High-level context: DFT and ML workflow comparison.

Ranges in this table are representative, method-dependent, and included for context. The direct measured comparison on this page is FluxMateria vs the GPAW PBE setup defined above; the ML row is reference only.

Metric	FluxMateria	DFT (GPAW PBE)	ML (universal IPs / GNN)
Lattice constant	0.2% MAPE (median 0.1%)	~1–2% typical (relaxed)	~2–5% (in-domain)
Band gap	7.6% MAPE (median 1.2%)	30–50% (PBE underestimate)	20–40% (on labeled gaps)
Magnetic moment	3.6% MAPE (Fe / Ni)	~9% on Fe / Ni at PBE	n/a in most universal IPs
Speed per query	~3 milliseconds (40+ properties per call)	50 s (fast PBE EOS) → hours (production / hybrid) → days (GW); per workflow	~0.1–1 second per property
Input required	Composition only	Full crystal structure	Composition + structure
Training data	None	None (ab initio)	10K–1M+ labeled cells
Fitted parameters	0 fitted	XC functional choice	Millions

Key takeaway: on this 15-material set, FluxMateria predicts lattice constants composition-only with 0.1% median error (0.2% MAPE across all 15), beats the same PBE setup on band gap (7.6% vs 45.1% MAPE) and on Fe / Ni magnetic moment (3.6% vs 9.0%), and returns bulk modulus from a single call with median 0.7% error and 6.0% MAPE across all 15 materials — all in milliseconds, and producing 40+ properties per composition-only call.

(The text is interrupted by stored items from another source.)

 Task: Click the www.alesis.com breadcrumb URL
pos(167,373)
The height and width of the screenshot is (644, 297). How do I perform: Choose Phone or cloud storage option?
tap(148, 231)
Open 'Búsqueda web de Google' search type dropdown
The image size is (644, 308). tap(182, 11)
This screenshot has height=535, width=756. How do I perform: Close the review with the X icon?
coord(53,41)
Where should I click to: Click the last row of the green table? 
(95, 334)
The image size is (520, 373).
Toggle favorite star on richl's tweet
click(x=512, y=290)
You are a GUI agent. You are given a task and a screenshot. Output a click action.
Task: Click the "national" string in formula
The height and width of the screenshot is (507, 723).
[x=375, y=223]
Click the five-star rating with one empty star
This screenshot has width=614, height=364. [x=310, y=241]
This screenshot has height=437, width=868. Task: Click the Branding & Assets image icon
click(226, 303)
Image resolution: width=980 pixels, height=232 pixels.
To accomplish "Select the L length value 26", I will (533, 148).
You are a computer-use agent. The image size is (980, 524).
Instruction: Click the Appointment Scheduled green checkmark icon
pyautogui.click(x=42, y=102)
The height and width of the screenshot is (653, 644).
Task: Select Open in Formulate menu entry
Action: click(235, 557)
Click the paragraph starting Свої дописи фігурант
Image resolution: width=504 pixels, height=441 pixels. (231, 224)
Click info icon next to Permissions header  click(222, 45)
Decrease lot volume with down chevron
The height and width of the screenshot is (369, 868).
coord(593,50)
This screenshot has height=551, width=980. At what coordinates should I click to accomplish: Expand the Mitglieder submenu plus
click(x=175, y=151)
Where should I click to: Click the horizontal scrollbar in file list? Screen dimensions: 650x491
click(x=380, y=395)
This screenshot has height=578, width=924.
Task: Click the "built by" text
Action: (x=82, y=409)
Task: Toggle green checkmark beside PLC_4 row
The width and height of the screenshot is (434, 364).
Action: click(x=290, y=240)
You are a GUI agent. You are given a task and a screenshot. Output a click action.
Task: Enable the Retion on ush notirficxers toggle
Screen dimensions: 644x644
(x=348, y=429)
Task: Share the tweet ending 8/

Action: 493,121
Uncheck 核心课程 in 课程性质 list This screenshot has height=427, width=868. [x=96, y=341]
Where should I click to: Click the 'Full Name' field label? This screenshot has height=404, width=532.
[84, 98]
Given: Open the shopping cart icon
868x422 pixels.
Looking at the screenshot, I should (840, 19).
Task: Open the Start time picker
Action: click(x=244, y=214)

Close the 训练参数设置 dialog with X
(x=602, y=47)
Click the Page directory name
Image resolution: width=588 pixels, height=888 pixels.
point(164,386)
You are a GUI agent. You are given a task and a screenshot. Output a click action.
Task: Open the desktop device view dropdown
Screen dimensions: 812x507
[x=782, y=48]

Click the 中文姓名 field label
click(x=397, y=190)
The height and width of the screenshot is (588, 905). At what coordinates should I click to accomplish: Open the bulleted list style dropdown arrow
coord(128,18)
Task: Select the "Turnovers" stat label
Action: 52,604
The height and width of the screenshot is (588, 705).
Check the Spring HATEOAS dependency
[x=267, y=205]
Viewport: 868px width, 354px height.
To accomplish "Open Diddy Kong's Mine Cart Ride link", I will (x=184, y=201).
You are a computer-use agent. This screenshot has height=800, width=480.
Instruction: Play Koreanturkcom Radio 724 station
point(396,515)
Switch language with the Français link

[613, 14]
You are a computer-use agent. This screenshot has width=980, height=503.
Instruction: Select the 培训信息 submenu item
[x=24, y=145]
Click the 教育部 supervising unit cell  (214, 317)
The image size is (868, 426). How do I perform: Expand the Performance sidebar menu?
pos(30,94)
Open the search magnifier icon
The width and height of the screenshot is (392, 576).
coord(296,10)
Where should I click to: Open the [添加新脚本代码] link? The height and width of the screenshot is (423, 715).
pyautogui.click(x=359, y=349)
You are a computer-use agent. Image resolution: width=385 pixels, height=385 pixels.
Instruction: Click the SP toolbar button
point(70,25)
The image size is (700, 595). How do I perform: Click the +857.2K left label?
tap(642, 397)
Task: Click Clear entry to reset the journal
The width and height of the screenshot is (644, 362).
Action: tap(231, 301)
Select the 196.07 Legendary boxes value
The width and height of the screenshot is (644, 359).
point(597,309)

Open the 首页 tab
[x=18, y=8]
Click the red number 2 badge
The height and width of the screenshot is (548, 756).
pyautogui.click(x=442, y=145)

The DFT side requires explicit crystal structure, pseudopotentials, and SCF settings; ML force fields additionally require thousands-to-millions of labeled training cells and degrade outside their training distribution.

Methodology

What was run, how, and where the artifacts live

Tier 1 Settings — lattice / band gap / magnetic moment

15 canonical materials spanning 8 families: Group IV (Si, Ge), III–V (GaAs, GaN), II–VI (ZnO), oxides (MgO, TiO₂-rutile), ionic (NaCl), metals (Al, Cu), magnetic metals (Fe, Ni), and layered (graphite, h-BN, MoS₂)
DFT engine: GPAW 25.7, ASE 3.28, plane-wave PBE
DFT settings: 200 eV cutoff, 6³ k-mesh (6×6×4 for hexagonal cells), Fermi–Dirac smearing, spin-polarised SCF for the magnetic metals
Lattice: fixed at experimental values (no relaxation at Tier 1) — the lattice channel scores the engine's structural prediction, not DFT's
Three-layer comparison: engine vs DFT, engine vs experiment, DFT vs experiment, all on the same fixed set
Magnetic systems: Fe and Ni converged with spin-polarised PBE (110% band buffer, 200 SCF iterations)
Hardware: WSL2 / Ubuntu / GPAW 25.7 source build, RTX 3060 GPU (CPU used — small cells favour CPU)

Tier 2 Settings — relaxed lattice + bulk modulus

Equation-of-state scan: 7-point isotropic strain at −6%, −4%, −2%, 0, +2%, +4%, +6% volume around the experimental cell
Fit: Birch–Murnaghan, with safety check that rejects fits whose minimum lies outside the scan range
Outputs: equilibrium volume V₀ → relaxed lattice constant a; curvature → bulk modulus B
DFT settings: same as Tier 1 (PBE / PW 200 eV / 6³ k-points) so the wall time stays affordable (~1.5 hours total for 15 materials)
Resilience: per-material atomic checkpointing — if the host crashes, the run resumes from the last completed material with no lost work
Why fast quality: the headline is "engine returns B in milliseconds where fast-PBE EOS is noisy at this cost" — not a comparison against converged production DFT. Production DFT (PW 500+ eV, 12³ k-mesh, BFGS pre-relax) recovers B more reliably than the run we did, at 10–100× the wall-time. We did not run that comparison; the literature-based estimate is in the Contextual section

Reproducibility

The benchmark is fully specified by:

A 15-material manifest with experimental lattice constants, band gaps, and (where relevant) magnetic moments from the Madelung 2004 and CRC 95^th-ed. handbooks
The DFT settings listed above — standard plane-wave PBE that any GPAW or VASP user can reproduce
A three-layer scoring protocol — engine vs DFT, engine vs experiment, DFT vs experiment — emitted as CSV / JSON / Markdown

The DFT side completes in roughly 20 minutes on a modern laptop CPU; the engine side completes in seconds. A reproducer pack with manifest + run instructions is available on request.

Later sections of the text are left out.